Your task
Find the line that contains "At what coordinates"; please output it and each line after it, exactly as shown, up to the end of the entries below, skipping pictures.

Stored items
• • •
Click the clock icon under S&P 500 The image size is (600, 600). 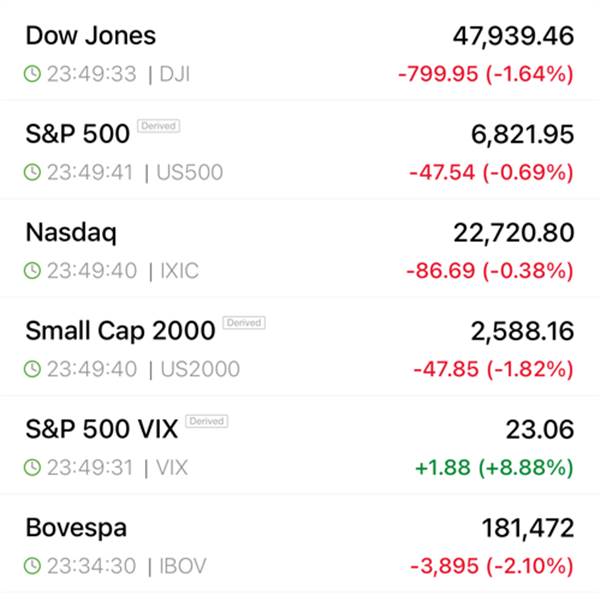[x=33, y=173]
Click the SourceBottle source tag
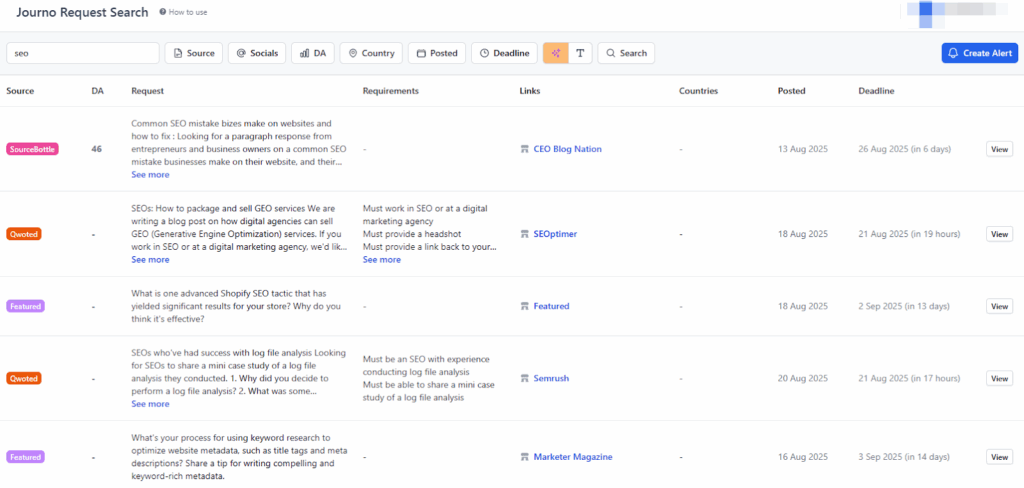 33,149
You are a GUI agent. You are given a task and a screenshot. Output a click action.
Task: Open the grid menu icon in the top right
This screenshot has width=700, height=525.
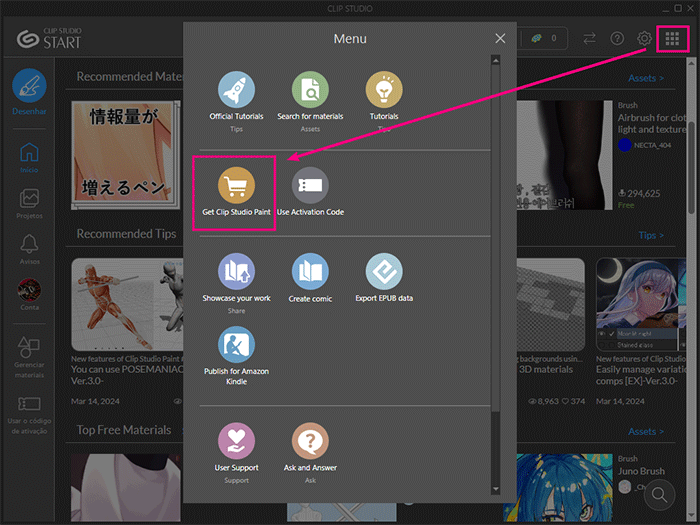[673, 39]
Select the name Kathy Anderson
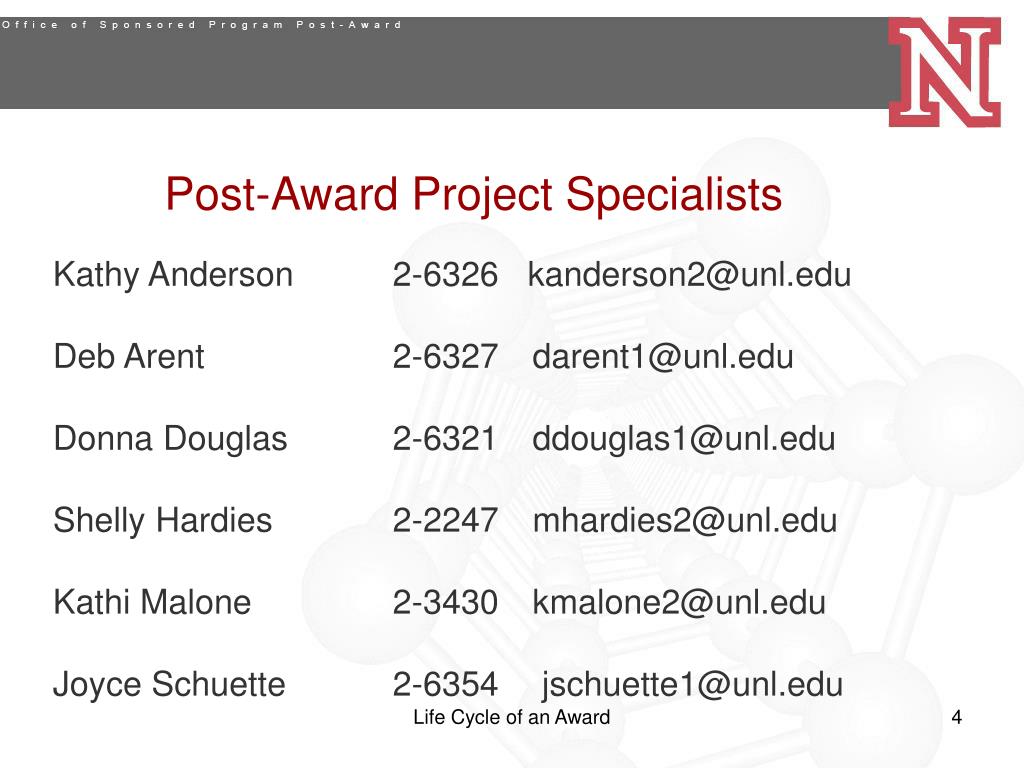The width and height of the screenshot is (1024, 768). [173, 275]
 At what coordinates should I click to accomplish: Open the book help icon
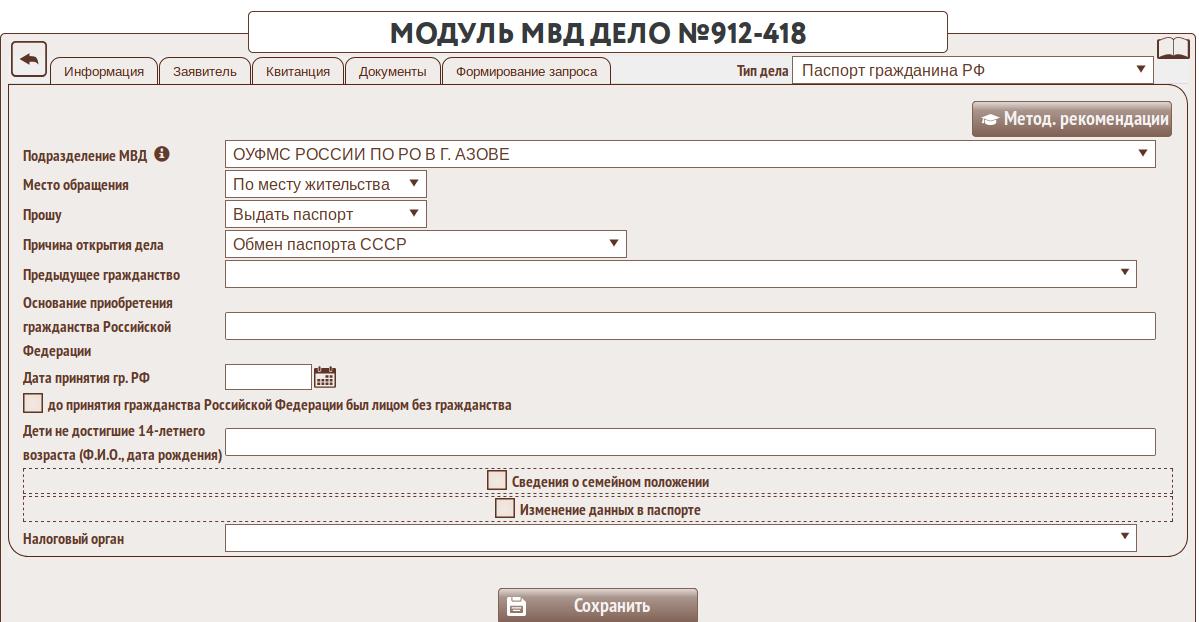[1173, 49]
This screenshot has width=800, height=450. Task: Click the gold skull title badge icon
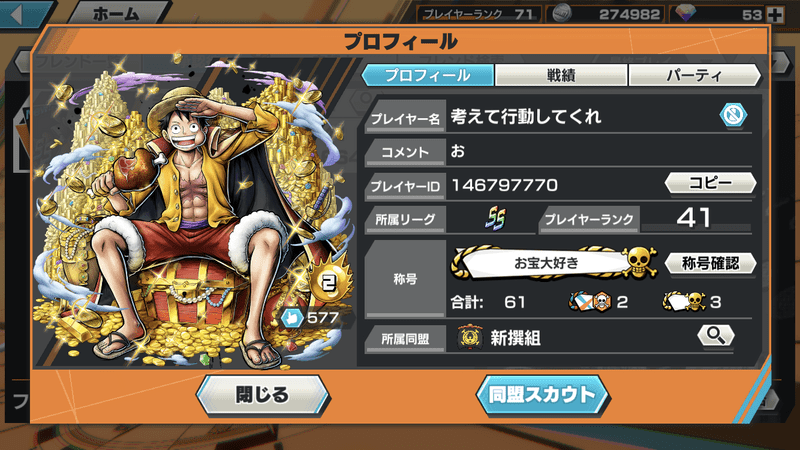tap(639, 262)
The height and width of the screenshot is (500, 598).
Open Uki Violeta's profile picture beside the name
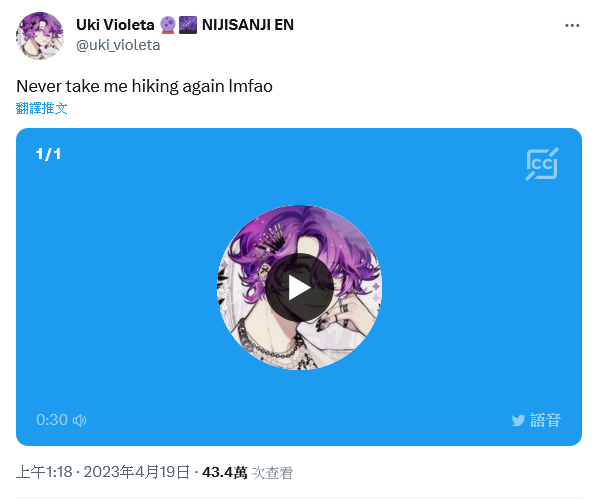tap(40, 35)
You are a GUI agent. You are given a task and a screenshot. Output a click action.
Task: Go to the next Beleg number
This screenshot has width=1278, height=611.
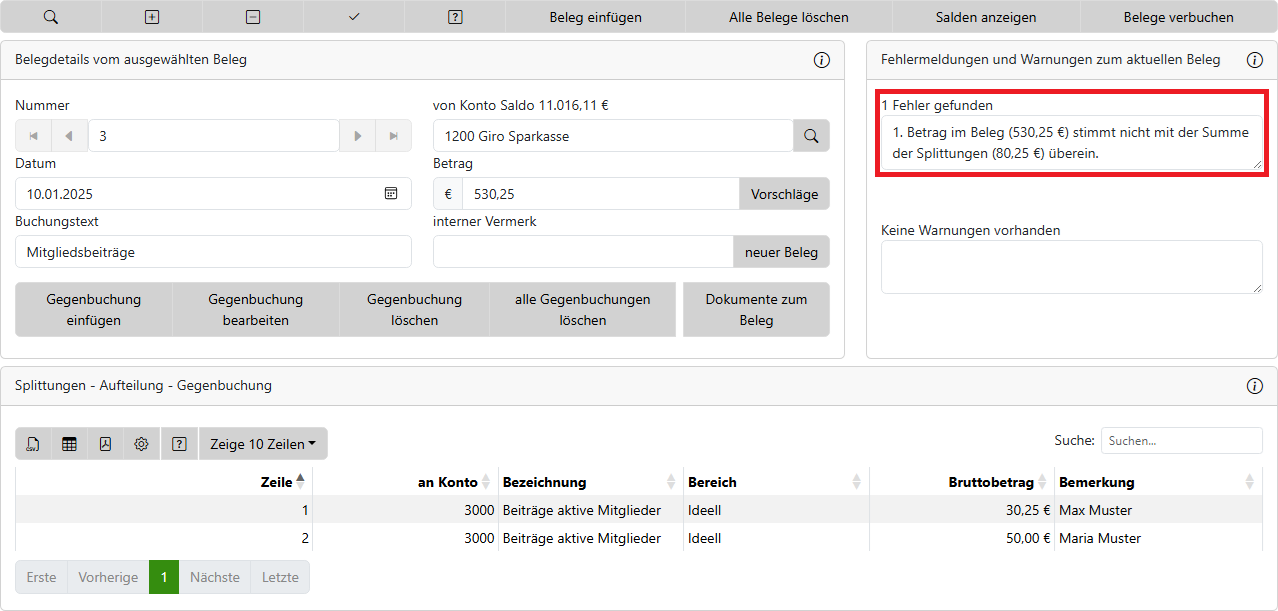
• • •
Reply
 At what coordinates should I click to accomplish: Open the book help icon
[1173, 49]
This screenshot has width=800, height=450. Task: Click the gold skull title badge icon
tap(639, 262)
The height and width of the screenshot is (500, 598).
Open Uki Violeta's profile picture beside the name
tap(40, 35)
You are a GUI agent. You are given a task and a screenshot. Output a click action.
Task: Go to the next Beleg number
This screenshot has width=1278, height=611.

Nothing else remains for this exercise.